| From: Patrick Roy <roypat@amazon.co.uk> |
| Subject: secretmem: disable memfd_secret() if arch cannot set direct map |
| Date: Tue, 1 Oct 2024 09:00:41 +0100 |
| |
| Return -ENOSYS from memfd_secret() syscall if !can_set_direct_map(). This |
| is the case for example on some arm64 configurations, where marking 4k |
| PTEs in the direct map not present can only be done if the direct map is |
| set up at 4k granularity in the first place (as ARM's break-before-make |
| semantics do not easily allow breaking apart large/gigantic pages). |
| |
| More precisely, on arm64 systems with !can_set_direct_map(), |
| set_direct_map_invalid_noflush() is a no-op, however it returns success |
| (0) instead of an error.
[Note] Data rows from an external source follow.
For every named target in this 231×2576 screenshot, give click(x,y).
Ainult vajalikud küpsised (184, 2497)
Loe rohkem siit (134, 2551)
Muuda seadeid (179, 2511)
This means that memfd_secret will seemingly |
| "work" (e.g. syscall succeeds, you can mmap the fd and fault in pages), |
| but it does not actually achieve its goal of removing its memory from the |
| direct map. |
| |
| Note that with this patch, memfd_secret() will start erroring on systems |
| where can_set_direct_map() returns false (arm64 with |
| CONFIG_RODATA_FULL_DEFAULT_ENABLED=n, CONFIG_DEBUG_PAGEALLOC=n and |
| CONFIG_KFENCE=n), but that still seems better than the current silent |
| failure. Since CONFIG_RODATA_FULL_DEFAULT_ENABLED defaults to 'y', most |
| arm64 systems actually have a working memfd_secret() and aren't be |
| affected. |
| |
| From going through the iterations of the original memfd_secret patch |
| series, it seems that disabling the syscall in these scenarios was the |
| intended behavior [1] (preferred over having |
| set_direct_map_invalid_noflush return an error as that would result in |
| SIGBUSes at page-fault time), however the check for it got dropped between |
| v16 [2] and v17 [3], when secretmem moved away from CMA allocations. |
| |
| [1]: https://lore.kernel.org/lkml/20201124164930.GK8537@kernel.org/ |
| [2]: https://lore.kernel.org/lkml/20210121122723.3446-11-rppt@kernel.org/#t |
| [3]: https://lore.kernel.org/lkml/20201125092208.12544-10-rppt@kernel.org/ |
| |
| Link: https://lkml.kernel.org/r/20241001080056.784735-1-roypat@amazon.co.uk |
| Fixes: 1507f51255c9 ("mm: introduce memfd_secret system call to create "secret" memory areas") |
| Signed-off-by: Patrick Roy <roypat@amazon.co.uk> |
| Reviewed-by: Mike Rapoport (Microsoft) <rppt@kernel.org> |
| Cc: Alexander Graf <graf@amazon.com> |
| Cc: David Hildenbrand <david@redhat.com> |
| Cc: James Gowans <jgowans@amazon.com> |
| Cc: <stable@vger.kernel.org> |
| Signed-off-by: Andrew Morton <akpm@linux-foundation.org> |
| --- |
| |
| mm/secretmem.c | 4 ++-- |
| 1 file changed, 2 insertions(+), 2 deletions(-) |
| |
| --- a/mm/secretmem.c~secretmem-disable-memfd_secret-if-arch-cannot-set-direct-map |
| +++ a/mm/secretmem.c |
| @@ -238,7 +238,7 @@ SYSCALL_DEFINE1(memfd_secret, unsigned i |
| /* make sure local flags do not confict with global fcntl.h */ |
| BUILD_BUG_ON(SECRETMEM_FLAGS_MASK & O_CLOEXEC); |
| |
| - if (!secretmem_enable) |
| + if (!secretmem_enable || !can_set_direct_map()) |
| return -ENOSYS; |
| |
| if (flags & ~(SECRETMEM_FLAGS_MASK | O_CLOEXEC)) |
| @@ -280,7 +280,7 @@ static struct file_system_type secretmem |
| |
| static int __init secretmem_init(void) |
| { |
| - if (!secretmem_enable) |
| + if (!secretmem_enable || !can_set_direct_map()) |
| return 0; |
| |
| secretmem_mnt = kern_mount(&secretmem_fs); |
| _ |